Hypercholesterolemic patients with one or more risk factors for atherosclerotic diseases (n = 664, age = 65, male = 54%, diabetes = 76%, primary prevention = 74%) were randomized to receive pitavastatin 2 mg/day (n = 332) or atorvastatin 10 mg/day (n = 332). Follow-up period was 240 weeks. The primary end point was a composite of cardiovascular death, sudden death of unknown origin, nonfatal myocardial infarction, nonfatal stroke, transient ischemic attack, or heart failure requiring hospitalization. The secondary end point was a composite of the primary end point plus clinically indicated coronary revascularization for stable angina.

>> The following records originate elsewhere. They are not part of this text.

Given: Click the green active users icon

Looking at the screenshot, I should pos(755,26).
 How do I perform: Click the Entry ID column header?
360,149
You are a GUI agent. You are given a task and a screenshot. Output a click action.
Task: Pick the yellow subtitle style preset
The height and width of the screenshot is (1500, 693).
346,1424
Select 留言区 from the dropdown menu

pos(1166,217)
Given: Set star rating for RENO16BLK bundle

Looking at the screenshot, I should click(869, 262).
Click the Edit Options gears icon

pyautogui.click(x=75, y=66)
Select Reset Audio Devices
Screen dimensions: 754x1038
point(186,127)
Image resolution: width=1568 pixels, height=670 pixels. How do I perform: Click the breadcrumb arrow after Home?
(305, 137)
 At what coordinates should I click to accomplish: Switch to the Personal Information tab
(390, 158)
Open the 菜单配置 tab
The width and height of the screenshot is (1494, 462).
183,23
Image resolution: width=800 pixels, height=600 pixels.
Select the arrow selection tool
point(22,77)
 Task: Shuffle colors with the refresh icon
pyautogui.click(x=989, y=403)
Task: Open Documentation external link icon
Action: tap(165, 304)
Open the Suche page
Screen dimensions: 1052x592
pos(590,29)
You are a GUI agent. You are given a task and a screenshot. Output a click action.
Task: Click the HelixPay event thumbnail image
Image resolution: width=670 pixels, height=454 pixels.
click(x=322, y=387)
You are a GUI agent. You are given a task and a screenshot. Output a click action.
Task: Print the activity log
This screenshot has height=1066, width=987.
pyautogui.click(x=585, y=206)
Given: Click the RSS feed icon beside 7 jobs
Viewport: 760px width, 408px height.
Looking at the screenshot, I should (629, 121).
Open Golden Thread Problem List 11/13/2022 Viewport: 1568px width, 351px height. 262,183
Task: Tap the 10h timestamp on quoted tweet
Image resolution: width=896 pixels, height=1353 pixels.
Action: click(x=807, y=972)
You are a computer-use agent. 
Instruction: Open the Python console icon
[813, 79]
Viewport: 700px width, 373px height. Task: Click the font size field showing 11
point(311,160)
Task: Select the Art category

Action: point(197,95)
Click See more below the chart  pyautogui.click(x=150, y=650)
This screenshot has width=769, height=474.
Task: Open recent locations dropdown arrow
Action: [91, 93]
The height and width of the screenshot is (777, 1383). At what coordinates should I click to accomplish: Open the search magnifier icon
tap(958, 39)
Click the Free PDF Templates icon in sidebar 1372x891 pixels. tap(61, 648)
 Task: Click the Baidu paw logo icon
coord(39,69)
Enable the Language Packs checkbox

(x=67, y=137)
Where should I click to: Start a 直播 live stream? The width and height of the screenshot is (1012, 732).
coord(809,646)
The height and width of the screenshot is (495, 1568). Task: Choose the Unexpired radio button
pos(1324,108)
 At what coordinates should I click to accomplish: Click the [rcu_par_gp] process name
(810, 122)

The mean low-density lipoprotein cholesterol (LDL-C) level at baseline was 149 mg/dL. The mean LDL-C levels at 1 year were 95 mg/dL in the pitavastatin group and 94 mg/dL in the atorvastatin group. There were no differences in LDL-C levels between both groups, however, pitavastatin significantly reduced the risk of the primary end point, compared to atorvastatin (pitavastatin = 2.9% and atorvastatin = 8.1%, HR, 0.366; 95% CI 0.170-0.787; P = 0.01 by multivariate Cox regression) as well as the risk of the secondary end point (pitavastatin = 4.5% and atorvastatin = 12.9%, HR = 0.350; 95%CI = 0.189-0.645, P = 0.001). The results for the primary and secondary end points were consistent across several prespecified subgroups. There were no differences in incidence of adverse events between the statins.
Pitavastatin therapy compared with atorvastatin more may prevent cardiovascular events in hypercholesterolemic patients with one or more risk factors for atherosclerotic diseases despite similar effects on LDL-C levels.